Zo romantisch is het allemaal niet, de vreemdeling in de liederen van romantische componisten als Schubert en Schumann. We luisteren graag naar Schuberts Der Wanderer en andere verzen over ‘verre landen’, bijvoorbeeld Schumanns Aus fernem Land. Het is fijn wegzwijmelen bij die verre landen. Juist daarom is het een geweldig idee van bariton Michael Wilmering om het zoete eraf te schuren en een harde toon te zetten. De vreemdeling ofwel zwerver van nu is een ander dan uit de negentiende eeuw. De hedendaagse vreemdeling is eerder een verdrevene, een thuisloze, een vluchteling. Denk aan de havenstad Calais of bootvluchtelingen op de Middellandse Zee, en de portee is meteen duidelijk.

Wilmering is een ‘geadopteerde Colombiaan, een vreemdeling bij aankomst in Nederland’, zoals hij zichzelf omschrijft. Samen met danser Ahmad Joudeh van het Nationale Ballet maakt hij de muziekvoorstelling Grenze(e)loos tijdens het Grachtenfestival. Joudeh is een gevluchte Syriër. Hun ontmoeting wordt in de voorstelling gevisualiseerd door het beeld van een snelweg: er lopen witte strepen in perspectieflijn over een asfaltzwarte ondergrond.

De Japanse pianiste Kanako Inoue slaat in het stikdonker de eerste noten aan van Schuberts Der Wanderer uit Drei Lieder (1816). Dan komt Wilmering op. Hij draagt een koffer mee, als beeld van zijn thuisloosheid. Hij heeft geen overhemd aan, alleen een zwart kostuum en een zwarte stropdas.
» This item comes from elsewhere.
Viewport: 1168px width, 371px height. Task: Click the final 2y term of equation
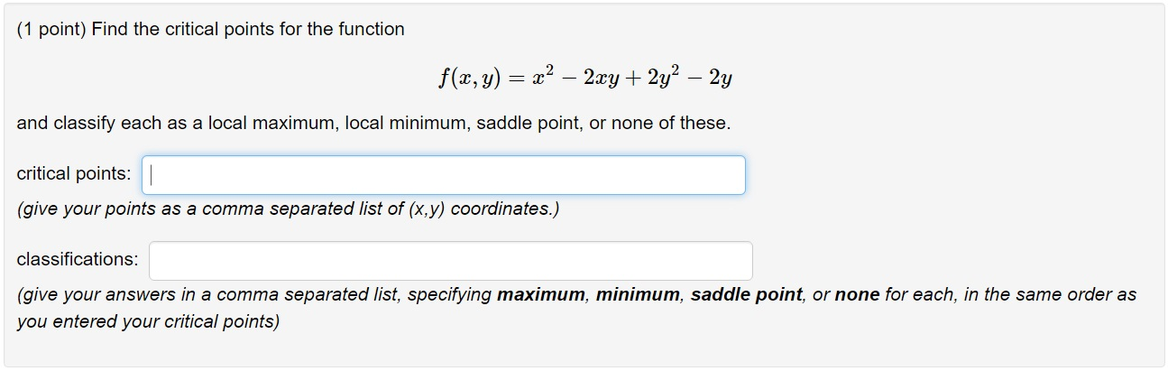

Pianist en zanger halen meteen de romantiek weg van het lied en geven er een bijna grimmige toon aan.

Dan verschijnt danser Ahmad Joudeh op het toneel, hij kruist de weg waarop Wilmering staat. Ook hij is in het zwart gekleed. Hij volgt als een beschermengel de bariton. Soms spiegelt hij de zanger, dan weer keert hij zich van hem af. Het zijn lotgenoten, zoveel is duidelijk. Regisseur Monique Wagemakers en choreograaf Peter Leung geven aan Grenze(n)loos een zeer actuele entourage, zonder nadruk. Evengoed is de gehele setting tijdloos, maar wie wil kan de tijd van nu er in zien en horen.

De uitvoering heeft een strak en hoog tempo, mede dankzij het stuwende pianospel van Inoue en de muziekkeuze. Van Schubert, Schumann en Brahms reizen we naar twintigste eeuwse componisten, als Ralph Vaughan en Maurice Ravel. Verrassend zijn de drie Shakespeare songs van de Brit Roger Quilter en meeslepend is het lied ‘Steen van licht’ (Piedra de Luz), een compositie van de Nederlandse Monique Krüs met een eigen tekst van Wilmering. De intensiteit spat er van af. Verrassend en ontroerend is Wilmerings versie van Vluchten kan niet meer van Harry Bannink en Annie M.G. Schmidt. Het lied is van 1971 en nog steeds spannend van geldigheid. De uitvoering is geen recital in de traditionele betekenis van het woord, het is geladen muziektheater vol betekenis en zeggingskracht.